| WHAT THE TASK ASKS |
Lay out all of the records below as a Markdown table with two columns, Row and Line, putting a row number in the first and the record's line in the second, and leave out any blank lines.

| AVAILABLE RECORDS |
........

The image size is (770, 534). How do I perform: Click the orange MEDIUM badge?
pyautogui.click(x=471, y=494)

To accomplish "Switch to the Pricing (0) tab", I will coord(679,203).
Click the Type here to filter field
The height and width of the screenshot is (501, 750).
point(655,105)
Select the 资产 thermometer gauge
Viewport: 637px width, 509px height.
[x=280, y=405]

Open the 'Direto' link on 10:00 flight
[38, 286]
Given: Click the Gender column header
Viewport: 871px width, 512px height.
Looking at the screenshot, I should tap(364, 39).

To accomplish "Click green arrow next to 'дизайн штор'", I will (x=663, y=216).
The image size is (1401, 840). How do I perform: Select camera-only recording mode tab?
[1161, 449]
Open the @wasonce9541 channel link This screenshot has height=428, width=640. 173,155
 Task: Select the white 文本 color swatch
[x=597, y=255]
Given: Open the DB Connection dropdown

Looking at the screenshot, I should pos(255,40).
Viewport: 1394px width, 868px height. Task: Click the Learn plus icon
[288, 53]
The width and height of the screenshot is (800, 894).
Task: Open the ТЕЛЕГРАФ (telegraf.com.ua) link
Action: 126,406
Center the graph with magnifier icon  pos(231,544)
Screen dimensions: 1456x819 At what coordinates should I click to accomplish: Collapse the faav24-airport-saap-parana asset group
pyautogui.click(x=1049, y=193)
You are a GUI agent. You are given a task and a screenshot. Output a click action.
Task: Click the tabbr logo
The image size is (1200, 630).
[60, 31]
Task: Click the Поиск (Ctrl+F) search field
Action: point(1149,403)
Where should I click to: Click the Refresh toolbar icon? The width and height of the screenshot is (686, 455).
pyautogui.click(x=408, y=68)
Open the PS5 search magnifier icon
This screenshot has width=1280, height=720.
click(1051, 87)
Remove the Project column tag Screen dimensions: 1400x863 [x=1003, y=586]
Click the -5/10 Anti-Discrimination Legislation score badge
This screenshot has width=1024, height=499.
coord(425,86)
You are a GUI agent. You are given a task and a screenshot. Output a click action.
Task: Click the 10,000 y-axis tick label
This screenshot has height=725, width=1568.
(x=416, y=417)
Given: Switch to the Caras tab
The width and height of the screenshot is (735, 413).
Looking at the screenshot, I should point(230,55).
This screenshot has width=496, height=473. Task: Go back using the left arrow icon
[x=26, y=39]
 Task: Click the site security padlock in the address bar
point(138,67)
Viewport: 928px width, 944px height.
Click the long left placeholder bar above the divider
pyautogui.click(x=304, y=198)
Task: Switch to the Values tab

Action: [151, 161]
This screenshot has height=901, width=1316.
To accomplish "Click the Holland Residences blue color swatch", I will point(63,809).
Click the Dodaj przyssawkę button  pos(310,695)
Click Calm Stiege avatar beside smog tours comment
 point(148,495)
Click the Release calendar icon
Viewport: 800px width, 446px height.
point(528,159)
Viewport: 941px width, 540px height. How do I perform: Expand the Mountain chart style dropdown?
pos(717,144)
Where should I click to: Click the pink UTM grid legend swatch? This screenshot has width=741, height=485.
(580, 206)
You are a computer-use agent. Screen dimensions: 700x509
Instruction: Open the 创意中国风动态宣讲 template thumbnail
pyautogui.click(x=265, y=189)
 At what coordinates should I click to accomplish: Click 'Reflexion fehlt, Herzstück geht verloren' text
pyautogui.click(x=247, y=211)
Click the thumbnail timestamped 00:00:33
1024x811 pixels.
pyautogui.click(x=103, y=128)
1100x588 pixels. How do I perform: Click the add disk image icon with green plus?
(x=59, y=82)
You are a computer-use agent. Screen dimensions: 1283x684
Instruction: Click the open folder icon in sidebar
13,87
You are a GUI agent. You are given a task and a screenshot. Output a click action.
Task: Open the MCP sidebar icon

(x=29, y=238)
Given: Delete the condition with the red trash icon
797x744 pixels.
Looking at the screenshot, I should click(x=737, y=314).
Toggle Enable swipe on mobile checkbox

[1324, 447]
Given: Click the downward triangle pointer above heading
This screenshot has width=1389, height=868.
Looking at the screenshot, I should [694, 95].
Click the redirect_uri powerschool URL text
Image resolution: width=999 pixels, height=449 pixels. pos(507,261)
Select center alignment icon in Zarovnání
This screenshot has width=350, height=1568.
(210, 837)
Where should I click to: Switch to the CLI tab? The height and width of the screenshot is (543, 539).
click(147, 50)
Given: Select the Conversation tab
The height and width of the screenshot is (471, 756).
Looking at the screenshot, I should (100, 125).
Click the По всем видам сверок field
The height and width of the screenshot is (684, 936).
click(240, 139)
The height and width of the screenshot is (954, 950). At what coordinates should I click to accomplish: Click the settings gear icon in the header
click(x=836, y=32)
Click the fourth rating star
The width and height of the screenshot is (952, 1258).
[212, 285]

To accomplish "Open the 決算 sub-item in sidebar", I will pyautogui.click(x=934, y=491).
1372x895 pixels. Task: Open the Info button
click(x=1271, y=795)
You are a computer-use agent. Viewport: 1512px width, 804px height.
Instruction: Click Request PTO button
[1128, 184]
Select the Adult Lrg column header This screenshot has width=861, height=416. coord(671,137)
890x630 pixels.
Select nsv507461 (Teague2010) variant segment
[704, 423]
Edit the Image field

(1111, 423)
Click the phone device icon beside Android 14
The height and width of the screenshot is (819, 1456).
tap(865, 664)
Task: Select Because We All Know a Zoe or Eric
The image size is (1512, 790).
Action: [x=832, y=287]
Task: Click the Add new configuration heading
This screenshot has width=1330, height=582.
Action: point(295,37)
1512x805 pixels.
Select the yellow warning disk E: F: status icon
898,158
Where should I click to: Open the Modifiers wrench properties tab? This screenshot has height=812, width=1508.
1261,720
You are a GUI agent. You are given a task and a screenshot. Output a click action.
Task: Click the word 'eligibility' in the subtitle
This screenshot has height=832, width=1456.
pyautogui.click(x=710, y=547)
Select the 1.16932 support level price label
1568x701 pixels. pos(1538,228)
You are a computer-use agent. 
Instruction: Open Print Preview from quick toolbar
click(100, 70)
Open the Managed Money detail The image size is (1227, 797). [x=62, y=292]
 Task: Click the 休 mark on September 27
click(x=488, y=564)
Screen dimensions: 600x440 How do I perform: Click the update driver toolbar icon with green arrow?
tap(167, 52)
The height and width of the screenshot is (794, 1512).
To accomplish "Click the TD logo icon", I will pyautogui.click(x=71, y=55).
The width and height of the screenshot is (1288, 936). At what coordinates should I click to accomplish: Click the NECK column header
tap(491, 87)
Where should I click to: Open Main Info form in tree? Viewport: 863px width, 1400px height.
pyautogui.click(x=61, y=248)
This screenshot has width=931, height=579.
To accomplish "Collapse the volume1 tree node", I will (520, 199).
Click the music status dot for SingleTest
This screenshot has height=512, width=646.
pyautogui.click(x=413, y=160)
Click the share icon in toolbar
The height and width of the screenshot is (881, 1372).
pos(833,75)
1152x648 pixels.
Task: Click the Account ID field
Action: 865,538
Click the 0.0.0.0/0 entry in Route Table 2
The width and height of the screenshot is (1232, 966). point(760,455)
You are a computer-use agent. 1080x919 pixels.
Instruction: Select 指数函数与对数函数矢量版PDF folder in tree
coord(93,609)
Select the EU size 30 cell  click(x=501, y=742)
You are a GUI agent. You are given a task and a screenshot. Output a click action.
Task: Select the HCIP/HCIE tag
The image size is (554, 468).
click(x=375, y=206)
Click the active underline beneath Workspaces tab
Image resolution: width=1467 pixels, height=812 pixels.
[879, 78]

........

| WRITTEN SOLUTION |
| Row | Line |
|---|---|
| 1 | The image size is (770, 534). How do I perform: Click the orange MEDIUM badge? |
| 2 | pyautogui.click(x=471, y=494) |
| 3 | To accomplish "Switch to the Pricing (0) tab", I will coord(679,203). |
| 4 | Click the Type here to filter field |
| 5 | The height and width of the screenshot is (501, 750). |
| 6 | point(655,105) |
| 7 | Select the 资产 thermometer gauge |
| 8 | Viewport: 637px width, 509px height. |
| 9 | [x=280, y=405] |
| 10 | Open the 'Direto' link on 10:00 flight |
| 11 | [38, 286] |
| 12 | Given: Click the Gender column header |
| 13 | Viewport: 871px width, 512px height. |
| 14 | Looking at the screenshot, I should tap(364, 39). |
| 15 | To accomplish "Click green arrow next to 'дизайн штор'", I will (x=663, y=216). |
| 16 | The image size is (1401, 840). How do I perform: Select camera-only recording mode tab? |
| 17 | [1161, 449] |
| 18 | Open the @wasonce9541 channel link This screenshot has height=428, width=640. 173,155 |
| 19 |  Task: Select the white 文本 color swatch |
| 20 | [x=597, y=255] |
| 21 | Given: Open the DB Connection dropdown |
| 22 | Looking at the screenshot, I should pos(255,40). |
| 23 | Viewport: 1394px width, 868px height. Task: Click the Learn plus icon |
| 24 | [288, 53] |
| 25 | The width and height of the screenshot is (800, 894). |
| 26 | Task: Open the ТЕЛЕГРАФ (telegraf.com.ua) link |
| 27 | Action: 126,406 |
| 28 | Center the graph with magnifier icon  pos(231,544) |
| 29 | Screen dimensions: 1456x819 At what coordinates should I click to accomplish: Collapse the faav24-airport-saap-parana asset group |
| 30 | pyautogui.click(x=1049, y=193) |
| 31 | You are a GUI agent. You are given a task and a screenshot. Output a click action. |
| 32 | Task: Click the tabbr logo |
| 33 | The image size is (1200, 630). |
| 34 | [60, 31] |
| 35 | Task: Click the Поиск (Ctrl+F) search field |
| 36 | Action: point(1149,403) |
| 37 | Where should I click to: Click the Refresh toolbar icon? The width and height of the screenshot is (686, 455). |
| 38 | pyautogui.click(x=408, y=68) |
| 39 | Open the PS5 search magnifier icon |
| 40 | This screenshot has width=1280, height=720. |
| 41 | click(1051, 87) |
| 42 | Remove the Project column tag Screen dimensions: 1400x863 [x=1003, y=586] |
| 43 | Click the -5/10 Anti-Discrimination Legislation score badge |
| 44 | This screenshot has width=1024, height=499. |
| 45 | coord(425,86) |
| 46 | You are a GUI agent. You are given a task and a screenshot. Output a click action. |
| 47 | Task: Click the 10,000 y-axis tick label |
| 48 | This screenshot has height=725, width=1568. |
| 49 | (x=416, y=417) |
| 50 | Given: Switch to the Caras tab |
| 51 | The width and height of the screenshot is (735, 413). |
| 52 | Looking at the screenshot, I should point(230,55). |
| 53 | This screenshot has width=496, height=473. Task: Go back using the left arrow icon |
| 54 | [x=26, y=39] |
| 55 |  Task: Click the site security padlock in the address bar |
| 56 | point(138,67) |
| 57 | Viewport: 928px width, 944px height. |
| 58 | Click the long left placeholder bar above the divider |
| 59 | pyautogui.click(x=304, y=198) |
| 60 | Task: Switch to the Values tab |
| 61 | Action: [151, 161] |
| 62 | This screenshot has height=901, width=1316. |
| 63 | To accomplish "Click the Holland Residences blue color swatch", I will point(63,809). |
| 64 | Click the Dodaj przyssawkę button  pos(310,695) |
| 65 | Click Calm Stiege avatar beside smog tours comment |
| 66 |  point(148,495) |
| 67 | Click the Release calendar icon |
| 68 | Viewport: 800px width, 446px height. |
| 69 | point(528,159) |
| 70 | Viewport: 941px width, 540px height. How do I perform: Expand the Mountain chart style dropdown? |
| 71 | pos(717,144) |
| 72 | Where should I click to: Click the pink UTM grid legend swatch? This screenshot has width=741, height=485. |
| 73 | (580, 206) |
| 74 | You are a computer-use agent. Screen dimensions: 700x509 |
| 75 | Instruction: Open the 创意中国风动态宣讲 template thumbnail |
| 76 | pyautogui.click(x=265, y=189) |
| 77 |  At what coordinates should I click to accomplish: Click 'Reflexion fehlt, Herzstück geht verloren' text |
| 78 | pyautogui.click(x=247, y=211) |
| 79 | Click the thumbnail timestamped 00:00:33 |
| 80 | 1024x811 pixels. |
| 81 | pyautogui.click(x=103, y=128) |
| 82 | 1100x588 pixels. How do I perform: Click the add disk image icon with green plus? |
| 83 | (x=59, y=82) |
| 84 | You are a computer-use agent. Screen dimensions: 1283x684 |
| 85 | Instruction: Click the open folder icon in sidebar |
| 86 | 13,87 |
| 87 | You are a GUI agent. You are given a task and a screenshot. Output a click action. |
| 88 | Task: Open the MCP sidebar icon |
| 89 | (x=29, y=238) |
| 90 | Given: Delete the condition with the red trash icon |
| 91 | 797x744 pixels. |
| 92 | Looking at the screenshot, I should click(x=737, y=314). |
| 93 | Toggle Enable swipe on mobile checkbox |
| 94 | [1324, 447] |
| 95 | Given: Click the downward triangle pointer above heading |
| 96 | This screenshot has width=1389, height=868. |
| 97 | Looking at the screenshot, I should [694, 95]. |
| 98 | Click the redirect_uri powerschool URL text |
| 99 | Image resolution: width=999 pixels, height=449 pixels. pos(507,261) |
| 100 | Select center alignment icon in Zarovnání |
| 101 | This screenshot has width=350, height=1568. |
| 102 | (210, 837) |
| 103 | Where should I click to: Switch to the CLI tab? The height and width of the screenshot is (543, 539). |
| 104 | click(147, 50) |
| 105 | Given: Select the Conversation tab |
| 106 | The height and width of the screenshot is (471, 756). |
| 107 | Looking at the screenshot, I should (100, 125). |
| 108 | Click the По всем видам сверок field |
| 109 | The height and width of the screenshot is (684, 936). |
| 110 | click(240, 139) |
| 111 | The height and width of the screenshot is (954, 950). At what coordinates should I click to accomplish: Click the settings gear icon in the header |
| 112 | click(x=836, y=32) |
| 113 | Click the fourth rating star |
| 114 | The width and height of the screenshot is (952, 1258). |
| 115 | [212, 285] |
| 116 | To accomplish "Open the 決算 sub-item in sidebar", I will pyautogui.click(x=934, y=491). |
| 117 | 1372x895 pixels. Task: Open the Info button |
| 118 | click(x=1271, y=795) |
| 119 | You are a computer-use agent. Viewport: 1512px width, 804px height. |
| 120 | Instruction: Click Request PTO button |
| 121 | [1128, 184] |
| 122 | Select the Adult Lrg column header This screenshot has width=861, height=416. coord(671,137) |
| 123 | 890x630 pixels. |
| 124 | Select nsv507461 (Teague2010) variant segment |
| 125 | [704, 423] |
| 126 | Edit the Image field |
| 127 | (1111, 423) |
| 128 | Click the phone device icon beside Android 14 |
| 129 | The height and width of the screenshot is (819, 1456). |
| 130 | tap(865, 664) |
| 131 | Task: Select Because We All Know a Zoe or Eric |
| 132 | The image size is (1512, 790). |
| 133 | Action: [x=832, y=287] |
| 134 | Task: Click the Add new configuration heading |
| 135 | This screenshot has width=1330, height=582. |
| 136 | Action: point(295,37) |
| 137 | 1512x805 pixels. |
| 138 | Select the yellow warning disk E: F: status icon |
| 139 | 898,158 |
| 140 | Where should I click to: Open the Modifiers wrench properties tab? This screenshot has height=812, width=1508. |
| 141 | 1261,720 |
| 142 | You are a GUI agent. You are given a task and a screenshot. Output a click action. |
| 143 | Task: Click the word 'eligibility' in the subtitle |
| 144 | This screenshot has height=832, width=1456. |
| 145 | pyautogui.click(x=710, y=547) |
| 146 | Select the 1.16932 support level price label |
| 147 | 1568x701 pixels. pos(1538,228) |
| 148 | You are a computer-use agent.  |
| 149 | Instruction: Open Print Preview from quick toolbar |
| 150 | click(100, 70) |
| 151 | Open the Managed Money detail The image size is (1227, 797). [x=62, y=292] |
| 152 |  Task: Click the 休 mark on September 27 |
| 153 | click(x=488, y=564) |
| 154 | Screen dimensions: 600x440 How do I perform: Click the update driver toolbar icon with green arrow? |
| 155 | tap(167, 52) |
| 156 | The height and width of the screenshot is (794, 1512). |
| 157 | To accomplish "Click the TD logo icon", I will pyautogui.click(x=71, y=55). |
| 158 | The width and height of the screenshot is (1288, 936). At what coordinates should I click to accomplish: Click the NECK column header |
| 159 | tap(491, 87) |
| 160 | Where should I click to: Open Main Info form in tree? Viewport: 863px width, 1400px height. |
| 161 | pyautogui.click(x=61, y=248) |
| 162 | This screenshot has width=931, height=579. |
| 163 | To accomplish "Collapse the volume1 tree node", I will (520, 199). |
| 164 | Click the music status dot for SingleTest |
| 165 | This screenshot has height=512, width=646. |
| 166 | pyautogui.click(x=413, y=160) |
| 167 | Click the share icon in toolbar |
| 168 | The height and width of the screenshot is (881, 1372). |
| 169 | pos(833,75) |
| 170 | 1152x648 pixels. |
| 171 | Task: Click the Account ID field |
| 172 | Action: 865,538 |
| 173 | Click the 0.0.0.0/0 entry in Route Table 2 |
| 174 | The width and height of the screenshot is (1232, 966). point(760,455) |
| 175 | You are a computer-use agent. 1080x919 pixels. |
| 176 | Instruction: Select 指数函数与对数函数矢量版PDF folder in tree |
| 177 | coord(93,609) |
| 178 | Select the EU size 30 cell  click(x=501, y=742) |
| 179 | You are a GUI agent. You are given a task and a screenshot. Output a click action. |
| 180 | Task: Select the HCIP/HCIE tag |
| 181 | The image size is (554, 468). |
| 182 | click(x=375, y=206) |
| 183 | Click the active underline beneath Workspaces tab |
| 184 | Image resolution: width=1467 pixels, height=812 pixels. |
| 185 | [879, 78] |